>> start RECORDS FOR PROCESSING

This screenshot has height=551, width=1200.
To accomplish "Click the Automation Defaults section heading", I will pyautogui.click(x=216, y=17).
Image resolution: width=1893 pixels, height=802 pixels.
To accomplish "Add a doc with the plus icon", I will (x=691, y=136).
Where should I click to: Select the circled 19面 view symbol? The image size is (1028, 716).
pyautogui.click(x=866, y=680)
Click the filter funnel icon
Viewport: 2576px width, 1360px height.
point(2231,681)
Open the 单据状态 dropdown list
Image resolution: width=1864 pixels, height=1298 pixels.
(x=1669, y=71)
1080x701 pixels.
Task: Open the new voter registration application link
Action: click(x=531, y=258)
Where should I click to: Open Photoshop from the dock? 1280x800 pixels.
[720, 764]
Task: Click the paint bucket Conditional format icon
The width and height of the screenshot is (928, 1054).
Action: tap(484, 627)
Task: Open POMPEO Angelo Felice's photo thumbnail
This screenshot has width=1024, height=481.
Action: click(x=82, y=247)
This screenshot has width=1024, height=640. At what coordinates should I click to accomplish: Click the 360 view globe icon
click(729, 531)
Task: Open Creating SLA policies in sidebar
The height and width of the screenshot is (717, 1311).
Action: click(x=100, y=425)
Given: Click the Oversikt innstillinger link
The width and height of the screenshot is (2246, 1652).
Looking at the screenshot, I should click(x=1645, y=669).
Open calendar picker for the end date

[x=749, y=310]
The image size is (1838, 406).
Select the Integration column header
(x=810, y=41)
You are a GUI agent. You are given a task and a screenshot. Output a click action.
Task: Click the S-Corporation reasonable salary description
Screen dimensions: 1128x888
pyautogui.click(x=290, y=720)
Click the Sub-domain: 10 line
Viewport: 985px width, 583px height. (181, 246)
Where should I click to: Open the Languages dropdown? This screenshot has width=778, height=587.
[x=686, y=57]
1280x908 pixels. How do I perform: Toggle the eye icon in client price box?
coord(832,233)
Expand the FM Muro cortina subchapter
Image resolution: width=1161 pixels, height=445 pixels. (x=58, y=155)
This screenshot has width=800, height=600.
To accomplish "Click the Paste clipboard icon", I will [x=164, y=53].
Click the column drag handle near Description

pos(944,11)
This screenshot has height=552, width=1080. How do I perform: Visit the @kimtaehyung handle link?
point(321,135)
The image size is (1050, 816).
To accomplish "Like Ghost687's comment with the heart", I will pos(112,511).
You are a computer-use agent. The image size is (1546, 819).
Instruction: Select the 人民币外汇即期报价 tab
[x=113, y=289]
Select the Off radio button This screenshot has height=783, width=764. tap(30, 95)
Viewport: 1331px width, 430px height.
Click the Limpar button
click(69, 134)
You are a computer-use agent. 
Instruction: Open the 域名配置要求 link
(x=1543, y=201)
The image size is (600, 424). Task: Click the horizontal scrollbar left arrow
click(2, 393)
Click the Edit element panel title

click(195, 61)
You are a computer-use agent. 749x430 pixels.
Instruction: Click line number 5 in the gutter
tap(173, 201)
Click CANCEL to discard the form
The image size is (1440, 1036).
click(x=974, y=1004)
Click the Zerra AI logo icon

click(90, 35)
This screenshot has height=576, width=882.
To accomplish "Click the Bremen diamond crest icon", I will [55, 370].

>> end RECORDS FOR PROCESSING

§ WHAT THE TASK REQUIRES
Copy out the listing from the line containing "The image size is (600, 424)." through the line containing "tap(173, 201)", replacing "gutter" with "margin" and leaving everything else as it is.

§ ANSWER FOR THE TASK
The image size is (600, 424). Task: Click the horizontal scrollbar left arrow
click(2, 393)
Click the Edit element panel title

click(195, 61)
You are a computer-use agent. 749x430 pixels.
Instruction: Click line number 5 in the margin
tap(173, 201)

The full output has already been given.